Data for locating words and elements
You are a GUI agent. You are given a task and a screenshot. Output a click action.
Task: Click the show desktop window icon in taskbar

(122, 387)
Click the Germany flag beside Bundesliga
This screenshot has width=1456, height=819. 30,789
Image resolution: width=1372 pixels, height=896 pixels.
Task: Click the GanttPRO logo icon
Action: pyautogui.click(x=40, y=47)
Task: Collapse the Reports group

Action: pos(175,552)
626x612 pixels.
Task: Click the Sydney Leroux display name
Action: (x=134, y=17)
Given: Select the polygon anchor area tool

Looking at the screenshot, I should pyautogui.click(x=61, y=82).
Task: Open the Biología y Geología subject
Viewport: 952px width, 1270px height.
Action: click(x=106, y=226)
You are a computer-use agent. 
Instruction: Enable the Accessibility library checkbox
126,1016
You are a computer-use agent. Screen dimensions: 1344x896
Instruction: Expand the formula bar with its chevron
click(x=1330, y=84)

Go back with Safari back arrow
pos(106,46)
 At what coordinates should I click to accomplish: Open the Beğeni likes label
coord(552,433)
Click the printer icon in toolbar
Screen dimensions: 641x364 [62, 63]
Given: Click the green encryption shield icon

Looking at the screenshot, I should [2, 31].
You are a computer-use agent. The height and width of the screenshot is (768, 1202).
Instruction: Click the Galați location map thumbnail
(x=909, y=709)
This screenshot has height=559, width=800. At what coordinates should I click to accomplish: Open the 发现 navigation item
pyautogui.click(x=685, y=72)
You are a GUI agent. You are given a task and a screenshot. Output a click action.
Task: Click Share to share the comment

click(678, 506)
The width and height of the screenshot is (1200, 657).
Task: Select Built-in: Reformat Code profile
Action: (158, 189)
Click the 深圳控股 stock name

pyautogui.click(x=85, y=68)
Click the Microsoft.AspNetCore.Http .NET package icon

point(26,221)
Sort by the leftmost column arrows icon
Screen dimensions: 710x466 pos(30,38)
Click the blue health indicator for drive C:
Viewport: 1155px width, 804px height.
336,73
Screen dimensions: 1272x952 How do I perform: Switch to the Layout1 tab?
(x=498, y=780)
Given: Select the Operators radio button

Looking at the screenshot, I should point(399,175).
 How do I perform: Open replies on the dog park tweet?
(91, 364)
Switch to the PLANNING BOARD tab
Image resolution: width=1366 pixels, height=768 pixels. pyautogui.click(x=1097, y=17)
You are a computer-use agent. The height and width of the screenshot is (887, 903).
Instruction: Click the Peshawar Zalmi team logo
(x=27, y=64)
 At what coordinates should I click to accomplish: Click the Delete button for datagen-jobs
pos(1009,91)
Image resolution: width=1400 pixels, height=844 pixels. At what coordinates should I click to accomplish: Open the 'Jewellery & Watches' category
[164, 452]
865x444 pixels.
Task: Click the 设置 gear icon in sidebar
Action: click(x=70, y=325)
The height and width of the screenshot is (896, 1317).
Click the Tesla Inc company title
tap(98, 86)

▶ _Exercise task_:
Present every line of the listing above as a numbered list, leaving out the blank lines.

▶ _Answer for the task_:
1. You are a GUI agent. You are given a task and a screenshot. Output a click action.
2. Task: Click the show desktop window icon in taskbar
3. (122, 387)
4. Click the Germany flag beside Bundesliga
5. This screenshot has width=1456, height=819. 30,789
6. Image resolution: width=1372 pixels, height=896 pixels.
7. Task: Click the GanttPRO logo icon
8. Action: pyautogui.click(x=40, y=47)
9. Task: Collapse the Reports group
10. Action: pos(175,552)
11. 626x612 pixels.
12. Task: Click the Sydney Leroux display name
13. Action: (x=134, y=17)
14. Given: Select the polygon anchor area tool
15. Looking at the screenshot, I should pyautogui.click(x=61, y=82).
16. Task: Open the Biología y Geología subject
17. Viewport: 952px width, 1270px height.
18. Action: click(x=106, y=226)
19. You are a computer-use agent. 
20. Instruction: Enable the Accessibility library checkbox
21. 126,1016
22. You are a computer-use agent. Screen dimensions: 1344x896
23. Instruction: Expand the formula bar with its chevron
24. click(x=1330, y=84)
25. Go back with Safari back arrow
26. pos(106,46)
27.  At what coordinates should I click to accomplish: Open the Beğeni likes label
28. coord(552,433)
29. Click the printer icon in toolbar
30. Screen dimensions: 641x364 [62, 63]
31. Given: Click the green encryption shield icon
32. Looking at the screenshot, I should [2, 31].
33. You are a computer-use agent. The height and width of the screenshot is (768, 1202).
34. Instruction: Click the Galați location map thumbnail
35. (x=909, y=709)
36. This screenshot has height=559, width=800. At what coordinates should I click to accomplish: Open the 发现 navigation item
37. pyautogui.click(x=685, y=72)
38. You are a GUI agent. You are given a task and a screenshot. Output a click action.
39. Task: Click Share to share the comment
40. click(678, 506)
41. The width and height of the screenshot is (1200, 657).
42. Task: Select Built-in: Reformat Code profile
43. Action: (158, 189)
44. Click the 深圳控股 stock name
45. pyautogui.click(x=85, y=68)
46. Click the Microsoft.AspNetCore.Http .NET package icon
47. point(26,221)
48. Sort by the leftmost column arrows icon
49. Screen dimensions: 710x466 pos(30,38)
50. Click the blue health indicator for drive C:
51. Viewport: 1155px width, 804px height.
52. 336,73
53. Screen dimensions: 1272x952 How do I perform: Switch to the Layout1 tab?
54. (x=498, y=780)
55. Given: Select the Operators radio button
56. Looking at the screenshot, I should point(399,175).
57.  How do I perform: Open replies on the dog park tweet?
58. (91, 364)
59. Switch to the PLANNING BOARD tab
60. Image resolution: width=1366 pixels, height=768 pixels. pyautogui.click(x=1097, y=17)
61. You are a computer-use agent. The height and width of the screenshot is (887, 903).
62. Instruction: Click the Peshawar Zalmi team logo
63. (x=27, y=64)
64.  At what coordinates should I click to accomplish: Click the Delete button for datagen-jobs
65. pos(1009,91)
66. Image resolution: width=1400 pixels, height=844 pixels. At what coordinates should I click to accomplish: Open the 'Jewellery & Watches' category
67. [164, 452]
68. 865x444 pixels.
69. Task: Click the 设置 gear icon in sidebar
70. Action: click(x=70, y=325)
71. The height and width of the screenshot is (896, 1317).
72. Click the Tesla Inc company title
73. tap(98, 86)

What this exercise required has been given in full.